Once yum has completed we need to fix a few things, the first is the rpmdb needs a rebuild due to version changes that will cause any rpm commands to fail:

rm -f /var/lib/rpm/__db.00*
rpm --rebuilddb
yum clean all

The next issue on the list is python-elementtree and python-sqlite, one or both of these may have ended up in a broken state that will cause all yum commands to break, so we will go ahead and reinstall both of them:

rpm -e --justdb python-elementtree --nodeps
rpm -ivh python-elementtree-1.2.6-5.el5.i386.rpm
rpm -ivh python-sqlite-1.1.7-1.2.1.i386.rpm --nodeps --force

The yum command should now work, go ahead and run it with no options, if you do not get any errors, you are all sorted!

Hopefully the install went well for you, the only thing left to do is go ahead and reboot the system:

shutdown -rf now

For the sake of avoiding a system raised fsck, we will reboot with the -f option to skip fsck.

16 thoughts on “Update CentOS 4 to CentOS 5 remotely

  1. I can confirm that this also works for CentOS 64bit with minor modifications like grabbing the x86_64 version of the packages.

    Generally all CentOS official packages “updated” from other repos (rpmforge, atrpms etc) will cause problems when upgrading, if possible these should be removed, and re-installed after upgrade.

    I also recommend removing all the orphan packages, those that were not updated in the upgrade process (hint: rpm -qa –last)

  2. Hi, I followed this tutorial to upgrade from Centos 4.9 to Centos 5.9 and everything seemed fine until after rebooting the server.

    Now I can not login to the server through shell access.

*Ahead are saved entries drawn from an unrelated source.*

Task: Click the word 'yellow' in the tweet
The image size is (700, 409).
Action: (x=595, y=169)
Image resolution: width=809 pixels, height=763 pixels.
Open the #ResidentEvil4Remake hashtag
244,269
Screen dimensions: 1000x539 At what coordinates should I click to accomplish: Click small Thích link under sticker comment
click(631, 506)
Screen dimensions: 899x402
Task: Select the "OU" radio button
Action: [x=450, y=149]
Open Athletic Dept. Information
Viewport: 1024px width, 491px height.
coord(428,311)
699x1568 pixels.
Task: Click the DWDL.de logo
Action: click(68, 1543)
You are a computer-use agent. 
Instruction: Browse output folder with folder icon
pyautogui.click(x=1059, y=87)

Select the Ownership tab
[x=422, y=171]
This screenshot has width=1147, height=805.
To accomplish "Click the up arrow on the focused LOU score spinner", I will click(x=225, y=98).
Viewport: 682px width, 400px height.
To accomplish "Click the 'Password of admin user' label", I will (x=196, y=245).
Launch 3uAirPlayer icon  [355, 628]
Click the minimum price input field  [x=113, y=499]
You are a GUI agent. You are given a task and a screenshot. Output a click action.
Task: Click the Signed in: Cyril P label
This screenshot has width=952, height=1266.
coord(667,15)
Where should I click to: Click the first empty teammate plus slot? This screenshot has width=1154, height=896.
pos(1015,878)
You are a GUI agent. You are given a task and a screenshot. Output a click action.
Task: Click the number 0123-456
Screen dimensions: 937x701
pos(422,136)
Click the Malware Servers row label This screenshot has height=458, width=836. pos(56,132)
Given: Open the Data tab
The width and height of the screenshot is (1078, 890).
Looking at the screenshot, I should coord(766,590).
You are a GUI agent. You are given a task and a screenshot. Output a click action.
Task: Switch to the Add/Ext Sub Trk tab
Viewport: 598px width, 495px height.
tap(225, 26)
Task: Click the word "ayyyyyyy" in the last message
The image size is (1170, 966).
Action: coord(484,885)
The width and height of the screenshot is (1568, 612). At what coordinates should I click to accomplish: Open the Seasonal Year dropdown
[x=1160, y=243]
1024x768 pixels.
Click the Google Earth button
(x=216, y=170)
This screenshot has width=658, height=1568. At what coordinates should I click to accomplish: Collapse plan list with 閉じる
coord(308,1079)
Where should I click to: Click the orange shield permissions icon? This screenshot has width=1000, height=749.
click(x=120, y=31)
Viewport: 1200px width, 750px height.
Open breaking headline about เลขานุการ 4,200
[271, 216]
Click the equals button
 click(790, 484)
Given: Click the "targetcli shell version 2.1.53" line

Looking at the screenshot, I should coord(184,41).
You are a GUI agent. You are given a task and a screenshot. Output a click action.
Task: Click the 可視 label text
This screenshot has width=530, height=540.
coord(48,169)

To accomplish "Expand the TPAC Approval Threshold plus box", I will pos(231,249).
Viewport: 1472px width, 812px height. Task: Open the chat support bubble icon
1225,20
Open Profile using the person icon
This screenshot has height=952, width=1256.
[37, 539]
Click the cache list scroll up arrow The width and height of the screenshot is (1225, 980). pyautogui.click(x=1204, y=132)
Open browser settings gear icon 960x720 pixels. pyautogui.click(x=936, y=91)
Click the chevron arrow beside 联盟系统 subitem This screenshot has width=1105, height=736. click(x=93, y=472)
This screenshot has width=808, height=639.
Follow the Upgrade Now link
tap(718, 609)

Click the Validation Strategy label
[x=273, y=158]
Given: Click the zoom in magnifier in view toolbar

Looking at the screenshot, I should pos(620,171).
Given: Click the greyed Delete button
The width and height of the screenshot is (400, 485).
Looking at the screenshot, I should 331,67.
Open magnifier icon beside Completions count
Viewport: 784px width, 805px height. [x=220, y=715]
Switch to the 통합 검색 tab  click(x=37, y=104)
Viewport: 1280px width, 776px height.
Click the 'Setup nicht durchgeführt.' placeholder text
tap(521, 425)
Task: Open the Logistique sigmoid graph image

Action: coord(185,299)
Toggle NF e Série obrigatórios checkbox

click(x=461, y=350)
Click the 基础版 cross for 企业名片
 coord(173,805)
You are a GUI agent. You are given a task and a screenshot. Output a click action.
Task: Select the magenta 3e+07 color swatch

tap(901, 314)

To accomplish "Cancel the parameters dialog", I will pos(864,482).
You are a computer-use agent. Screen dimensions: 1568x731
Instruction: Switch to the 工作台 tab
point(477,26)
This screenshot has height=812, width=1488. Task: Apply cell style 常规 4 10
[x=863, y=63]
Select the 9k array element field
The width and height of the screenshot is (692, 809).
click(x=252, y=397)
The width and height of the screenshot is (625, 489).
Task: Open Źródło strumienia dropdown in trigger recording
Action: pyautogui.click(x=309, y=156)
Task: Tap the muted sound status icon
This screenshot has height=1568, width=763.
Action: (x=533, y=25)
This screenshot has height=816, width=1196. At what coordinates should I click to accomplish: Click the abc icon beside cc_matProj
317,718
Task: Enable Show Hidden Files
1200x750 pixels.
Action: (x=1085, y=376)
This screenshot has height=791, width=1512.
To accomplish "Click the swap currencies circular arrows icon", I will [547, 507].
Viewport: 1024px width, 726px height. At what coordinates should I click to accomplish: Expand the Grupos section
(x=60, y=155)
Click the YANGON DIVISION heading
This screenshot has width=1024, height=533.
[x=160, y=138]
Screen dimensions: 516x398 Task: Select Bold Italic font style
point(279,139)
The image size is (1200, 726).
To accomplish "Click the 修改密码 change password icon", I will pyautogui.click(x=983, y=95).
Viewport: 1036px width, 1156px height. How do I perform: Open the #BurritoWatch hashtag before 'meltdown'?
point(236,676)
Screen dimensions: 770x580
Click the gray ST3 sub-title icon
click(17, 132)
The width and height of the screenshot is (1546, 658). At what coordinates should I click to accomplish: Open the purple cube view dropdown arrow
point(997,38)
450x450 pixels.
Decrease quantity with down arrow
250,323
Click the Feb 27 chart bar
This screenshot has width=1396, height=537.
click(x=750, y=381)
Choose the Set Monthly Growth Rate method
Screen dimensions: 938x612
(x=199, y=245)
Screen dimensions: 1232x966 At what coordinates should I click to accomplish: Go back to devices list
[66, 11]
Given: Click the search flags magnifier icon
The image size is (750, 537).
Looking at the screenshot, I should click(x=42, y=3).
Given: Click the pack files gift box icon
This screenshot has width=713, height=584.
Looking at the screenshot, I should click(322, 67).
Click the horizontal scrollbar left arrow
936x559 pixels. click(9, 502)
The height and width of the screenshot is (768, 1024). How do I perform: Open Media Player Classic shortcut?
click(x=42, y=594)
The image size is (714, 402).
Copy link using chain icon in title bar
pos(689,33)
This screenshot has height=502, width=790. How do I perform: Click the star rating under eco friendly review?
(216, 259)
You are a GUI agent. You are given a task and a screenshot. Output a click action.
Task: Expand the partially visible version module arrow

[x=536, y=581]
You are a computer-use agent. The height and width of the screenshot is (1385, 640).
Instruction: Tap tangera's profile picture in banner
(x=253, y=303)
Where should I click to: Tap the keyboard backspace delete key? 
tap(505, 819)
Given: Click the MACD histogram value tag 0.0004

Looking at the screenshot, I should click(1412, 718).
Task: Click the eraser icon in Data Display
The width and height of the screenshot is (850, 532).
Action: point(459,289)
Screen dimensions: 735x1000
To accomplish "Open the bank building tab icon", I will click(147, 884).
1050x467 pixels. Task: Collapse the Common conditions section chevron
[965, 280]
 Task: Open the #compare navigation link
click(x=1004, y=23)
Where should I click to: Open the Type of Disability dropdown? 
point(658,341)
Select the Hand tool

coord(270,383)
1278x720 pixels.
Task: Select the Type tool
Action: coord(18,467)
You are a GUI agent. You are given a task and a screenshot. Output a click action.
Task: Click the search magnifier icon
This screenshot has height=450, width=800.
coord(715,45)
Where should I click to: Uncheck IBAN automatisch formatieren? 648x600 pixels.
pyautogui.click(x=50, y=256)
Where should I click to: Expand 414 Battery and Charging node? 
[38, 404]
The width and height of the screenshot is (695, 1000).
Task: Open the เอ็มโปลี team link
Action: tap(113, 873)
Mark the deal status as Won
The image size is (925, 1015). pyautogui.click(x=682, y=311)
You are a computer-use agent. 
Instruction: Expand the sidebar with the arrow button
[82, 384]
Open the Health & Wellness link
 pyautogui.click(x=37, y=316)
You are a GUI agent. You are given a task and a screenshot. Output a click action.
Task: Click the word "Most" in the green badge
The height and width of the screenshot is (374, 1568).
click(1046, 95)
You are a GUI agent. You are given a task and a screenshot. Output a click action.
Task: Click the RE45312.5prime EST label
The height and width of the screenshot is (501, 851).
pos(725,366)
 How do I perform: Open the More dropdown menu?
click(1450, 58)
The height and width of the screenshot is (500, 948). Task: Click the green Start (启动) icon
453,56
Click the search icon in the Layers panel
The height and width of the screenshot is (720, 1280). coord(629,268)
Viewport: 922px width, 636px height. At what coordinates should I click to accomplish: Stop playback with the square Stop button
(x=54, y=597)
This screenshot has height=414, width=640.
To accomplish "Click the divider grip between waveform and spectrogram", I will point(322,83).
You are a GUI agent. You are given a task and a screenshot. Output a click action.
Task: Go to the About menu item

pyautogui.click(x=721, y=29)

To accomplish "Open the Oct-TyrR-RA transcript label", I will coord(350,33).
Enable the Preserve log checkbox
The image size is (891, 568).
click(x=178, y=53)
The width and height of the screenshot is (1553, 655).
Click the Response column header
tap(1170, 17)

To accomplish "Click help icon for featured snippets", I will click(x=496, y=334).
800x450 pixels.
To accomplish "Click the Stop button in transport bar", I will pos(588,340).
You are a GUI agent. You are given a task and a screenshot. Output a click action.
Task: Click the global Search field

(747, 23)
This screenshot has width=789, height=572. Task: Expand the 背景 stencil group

I tried loging in through putty, WinSCP, the virtual terminal in cpanel, and also the virtual terminal in my solus panel but they all say “Connection refused”. I am able to ping my server and my websites are all accessible though.

    I’m guessing something went wrong with sshd during the upgrade. Is there any way to restart sshd or reinstall it?


  3. Can you run command from the panels?